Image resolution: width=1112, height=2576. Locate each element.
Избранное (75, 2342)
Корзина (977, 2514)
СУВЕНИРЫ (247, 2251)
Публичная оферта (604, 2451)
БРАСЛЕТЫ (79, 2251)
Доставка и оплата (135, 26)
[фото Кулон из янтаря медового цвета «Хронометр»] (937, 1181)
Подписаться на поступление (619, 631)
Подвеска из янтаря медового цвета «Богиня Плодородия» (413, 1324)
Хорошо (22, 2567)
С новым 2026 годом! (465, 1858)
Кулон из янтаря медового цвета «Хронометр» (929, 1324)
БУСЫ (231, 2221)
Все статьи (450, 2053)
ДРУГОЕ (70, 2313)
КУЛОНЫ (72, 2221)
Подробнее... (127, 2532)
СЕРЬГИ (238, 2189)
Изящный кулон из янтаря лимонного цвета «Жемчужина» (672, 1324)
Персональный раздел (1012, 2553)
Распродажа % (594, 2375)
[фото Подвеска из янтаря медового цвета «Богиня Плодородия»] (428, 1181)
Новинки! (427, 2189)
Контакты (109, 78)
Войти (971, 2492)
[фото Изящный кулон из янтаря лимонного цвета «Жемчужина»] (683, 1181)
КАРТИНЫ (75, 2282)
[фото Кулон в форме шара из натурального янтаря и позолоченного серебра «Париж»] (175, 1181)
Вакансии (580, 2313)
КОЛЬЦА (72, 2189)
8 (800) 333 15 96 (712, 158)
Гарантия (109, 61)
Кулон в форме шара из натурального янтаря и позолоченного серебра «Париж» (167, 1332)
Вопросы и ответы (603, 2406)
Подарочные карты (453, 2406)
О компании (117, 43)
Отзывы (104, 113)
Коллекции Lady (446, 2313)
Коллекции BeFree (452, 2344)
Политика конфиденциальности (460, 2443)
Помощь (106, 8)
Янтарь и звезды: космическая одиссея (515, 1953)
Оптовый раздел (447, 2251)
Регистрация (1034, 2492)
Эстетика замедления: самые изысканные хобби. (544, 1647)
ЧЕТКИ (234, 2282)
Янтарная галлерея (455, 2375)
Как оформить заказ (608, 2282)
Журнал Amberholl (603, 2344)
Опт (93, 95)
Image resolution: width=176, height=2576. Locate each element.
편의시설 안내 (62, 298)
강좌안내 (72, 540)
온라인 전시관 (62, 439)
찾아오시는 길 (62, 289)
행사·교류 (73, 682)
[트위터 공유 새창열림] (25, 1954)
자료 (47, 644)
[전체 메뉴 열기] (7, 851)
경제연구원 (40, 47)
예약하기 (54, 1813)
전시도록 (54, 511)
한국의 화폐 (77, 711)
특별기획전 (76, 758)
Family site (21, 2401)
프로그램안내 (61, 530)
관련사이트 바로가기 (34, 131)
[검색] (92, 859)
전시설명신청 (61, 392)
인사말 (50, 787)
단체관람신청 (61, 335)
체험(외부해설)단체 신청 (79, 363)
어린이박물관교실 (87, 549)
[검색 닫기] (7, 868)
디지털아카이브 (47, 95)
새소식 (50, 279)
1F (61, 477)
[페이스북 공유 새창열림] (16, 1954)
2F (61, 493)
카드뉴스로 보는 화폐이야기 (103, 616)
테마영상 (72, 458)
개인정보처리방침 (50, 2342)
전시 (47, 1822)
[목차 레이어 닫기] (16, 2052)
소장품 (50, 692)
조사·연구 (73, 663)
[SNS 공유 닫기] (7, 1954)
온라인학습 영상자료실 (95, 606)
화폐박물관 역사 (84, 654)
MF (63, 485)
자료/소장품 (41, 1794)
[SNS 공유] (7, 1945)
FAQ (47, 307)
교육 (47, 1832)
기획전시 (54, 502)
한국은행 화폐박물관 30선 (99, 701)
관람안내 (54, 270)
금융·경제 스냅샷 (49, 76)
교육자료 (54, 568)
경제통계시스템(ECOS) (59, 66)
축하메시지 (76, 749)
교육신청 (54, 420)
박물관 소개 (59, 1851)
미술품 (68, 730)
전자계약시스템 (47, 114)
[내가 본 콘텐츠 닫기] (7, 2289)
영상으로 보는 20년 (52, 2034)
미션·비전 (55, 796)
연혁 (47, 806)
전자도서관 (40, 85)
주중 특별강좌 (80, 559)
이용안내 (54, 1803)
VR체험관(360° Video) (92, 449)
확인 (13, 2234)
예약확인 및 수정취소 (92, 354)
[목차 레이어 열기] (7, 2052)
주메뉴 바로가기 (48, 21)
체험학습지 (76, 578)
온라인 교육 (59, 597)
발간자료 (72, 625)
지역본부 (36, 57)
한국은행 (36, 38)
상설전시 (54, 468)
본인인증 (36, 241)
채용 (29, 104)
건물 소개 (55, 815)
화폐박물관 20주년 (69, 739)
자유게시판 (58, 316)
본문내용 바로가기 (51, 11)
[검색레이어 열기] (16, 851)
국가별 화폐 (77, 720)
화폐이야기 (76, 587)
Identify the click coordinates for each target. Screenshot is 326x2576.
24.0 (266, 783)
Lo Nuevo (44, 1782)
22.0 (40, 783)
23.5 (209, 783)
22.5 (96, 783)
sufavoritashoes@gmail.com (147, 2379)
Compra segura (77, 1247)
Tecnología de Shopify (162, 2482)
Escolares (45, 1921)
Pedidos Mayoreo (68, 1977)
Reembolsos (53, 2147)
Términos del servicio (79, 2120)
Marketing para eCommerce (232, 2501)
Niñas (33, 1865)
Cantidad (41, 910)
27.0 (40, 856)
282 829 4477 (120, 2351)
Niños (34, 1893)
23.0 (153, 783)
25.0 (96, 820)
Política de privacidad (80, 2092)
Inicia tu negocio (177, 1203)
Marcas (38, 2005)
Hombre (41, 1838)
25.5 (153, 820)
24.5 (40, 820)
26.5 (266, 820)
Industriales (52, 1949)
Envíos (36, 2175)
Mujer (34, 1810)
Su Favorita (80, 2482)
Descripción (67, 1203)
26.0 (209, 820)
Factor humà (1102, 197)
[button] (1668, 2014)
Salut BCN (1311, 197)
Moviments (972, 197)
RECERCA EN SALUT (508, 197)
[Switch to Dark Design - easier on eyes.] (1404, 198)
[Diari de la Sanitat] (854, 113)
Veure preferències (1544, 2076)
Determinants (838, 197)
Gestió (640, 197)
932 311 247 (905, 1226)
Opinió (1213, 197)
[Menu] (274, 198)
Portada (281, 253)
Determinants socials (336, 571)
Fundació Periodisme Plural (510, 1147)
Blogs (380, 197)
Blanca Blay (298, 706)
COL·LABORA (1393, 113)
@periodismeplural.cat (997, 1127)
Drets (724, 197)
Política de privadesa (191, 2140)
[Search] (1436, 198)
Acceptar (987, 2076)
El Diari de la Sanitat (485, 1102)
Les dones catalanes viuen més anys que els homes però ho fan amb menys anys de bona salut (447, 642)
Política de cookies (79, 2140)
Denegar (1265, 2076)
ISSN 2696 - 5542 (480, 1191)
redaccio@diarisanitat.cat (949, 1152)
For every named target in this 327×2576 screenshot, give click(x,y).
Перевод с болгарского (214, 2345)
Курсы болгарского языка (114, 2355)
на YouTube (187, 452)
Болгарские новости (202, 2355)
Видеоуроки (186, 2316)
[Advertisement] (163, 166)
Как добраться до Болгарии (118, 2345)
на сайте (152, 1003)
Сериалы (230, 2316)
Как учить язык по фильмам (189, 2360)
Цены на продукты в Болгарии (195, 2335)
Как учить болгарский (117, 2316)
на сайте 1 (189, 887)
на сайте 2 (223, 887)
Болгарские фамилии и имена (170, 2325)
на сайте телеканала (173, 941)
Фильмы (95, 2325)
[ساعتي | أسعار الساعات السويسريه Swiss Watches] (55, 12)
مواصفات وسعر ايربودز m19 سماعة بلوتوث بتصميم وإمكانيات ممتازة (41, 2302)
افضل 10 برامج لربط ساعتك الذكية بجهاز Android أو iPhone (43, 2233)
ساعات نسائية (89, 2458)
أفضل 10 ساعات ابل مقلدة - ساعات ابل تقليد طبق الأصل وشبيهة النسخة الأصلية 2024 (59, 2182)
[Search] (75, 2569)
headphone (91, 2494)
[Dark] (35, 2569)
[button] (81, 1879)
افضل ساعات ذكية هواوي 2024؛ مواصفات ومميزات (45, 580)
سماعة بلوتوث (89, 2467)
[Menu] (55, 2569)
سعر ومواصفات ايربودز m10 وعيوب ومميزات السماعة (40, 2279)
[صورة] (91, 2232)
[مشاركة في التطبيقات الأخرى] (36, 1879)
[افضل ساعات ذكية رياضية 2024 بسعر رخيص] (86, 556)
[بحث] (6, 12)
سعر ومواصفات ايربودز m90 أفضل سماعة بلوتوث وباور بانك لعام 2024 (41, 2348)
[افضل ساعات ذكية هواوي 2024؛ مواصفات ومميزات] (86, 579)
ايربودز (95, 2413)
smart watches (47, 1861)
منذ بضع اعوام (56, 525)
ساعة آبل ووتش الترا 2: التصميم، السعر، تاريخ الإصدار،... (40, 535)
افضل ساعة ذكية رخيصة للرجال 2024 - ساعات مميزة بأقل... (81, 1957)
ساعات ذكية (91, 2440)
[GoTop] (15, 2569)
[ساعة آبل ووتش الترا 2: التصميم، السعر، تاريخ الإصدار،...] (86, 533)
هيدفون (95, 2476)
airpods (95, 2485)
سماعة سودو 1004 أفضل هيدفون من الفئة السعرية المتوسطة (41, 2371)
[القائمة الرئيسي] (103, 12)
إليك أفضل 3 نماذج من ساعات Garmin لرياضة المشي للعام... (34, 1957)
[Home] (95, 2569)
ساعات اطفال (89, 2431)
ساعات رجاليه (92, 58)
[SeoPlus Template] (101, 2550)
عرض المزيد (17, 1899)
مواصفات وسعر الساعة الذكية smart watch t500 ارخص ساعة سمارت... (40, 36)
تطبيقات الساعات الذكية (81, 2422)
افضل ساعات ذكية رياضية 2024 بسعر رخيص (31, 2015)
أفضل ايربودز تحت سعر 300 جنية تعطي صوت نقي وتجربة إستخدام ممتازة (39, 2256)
******
(Problem to work on):
Starting with the line that holds "[ساعتي | أسعار" and ending with the line that holds "airpods (95, 2485)", retype every line in the data above exactly, and nothing else.

(Worked solution):
[ساعتي | أسعار الساعات السويسريه Swiss Watches] (55, 12)
مواصفات وسعر ايربودز m19 سماعة بلوتوث بتصميم وإمكانيات ممتازة (41, 2302)
افضل 10 برامج لربط ساعتك الذكية بجهاز Android أو iPhone (43, 2233)
ساعات نسائية (89, 2458)
أفضل 10 ساعات ابل مقلدة - ساعات ابل تقليد طبق الأصل وشبيهة النسخة الأصلية 2024 (59, 2182)
[Search] (75, 2569)
headphone (91, 2494)
[Dark] (35, 2569)
[button] (81, 1879)
افضل ساعات ذكية هواوي 2024؛ مواصفات ومميزات (45, 580)
سماعة بلوتوث (89, 2467)
[Menu] (55, 2569)
سعر ومواصفات ايربودز m10 وعيوب ومميزات السماعة (40, 2279)
[صورة] (91, 2232)
[مشاركة في التطبيقات الأخرى] (36, 1879)
[افضل ساعات ذكية رياضية 2024 بسعر رخيص] (86, 556)
[بحث] (6, 12)
سعر ومواصفات ايربودز m90 أفضل سماعة بلوتوث وباور بانك لعام 2024 (41, 2348)
[افضل ساعات ذكية هواوي 2024؛ مواصفات ومميزات] (86, 579)
ايربودز (95, 2413)
smart watches (47, 1861)
منذ بضع اعوام (56, 525)
ساعة آبل ووتش الترا 2: التصميم، السعر، تاريخ الإصدار،... (40, 535)
افضل ساعة ذكية رخيصة للرجال 2024 - ساعات مميزة بأقل... (81, 1957)
ساعات ذكية (91, 2440)
[GoTop] (15, 2569)
[ساعة آبل ووتش الترا 2: التصميم، السعر، تاريخ الإصدار،...] (86, 533)
هيدفون (95, 2476)
airpods (95, 2485)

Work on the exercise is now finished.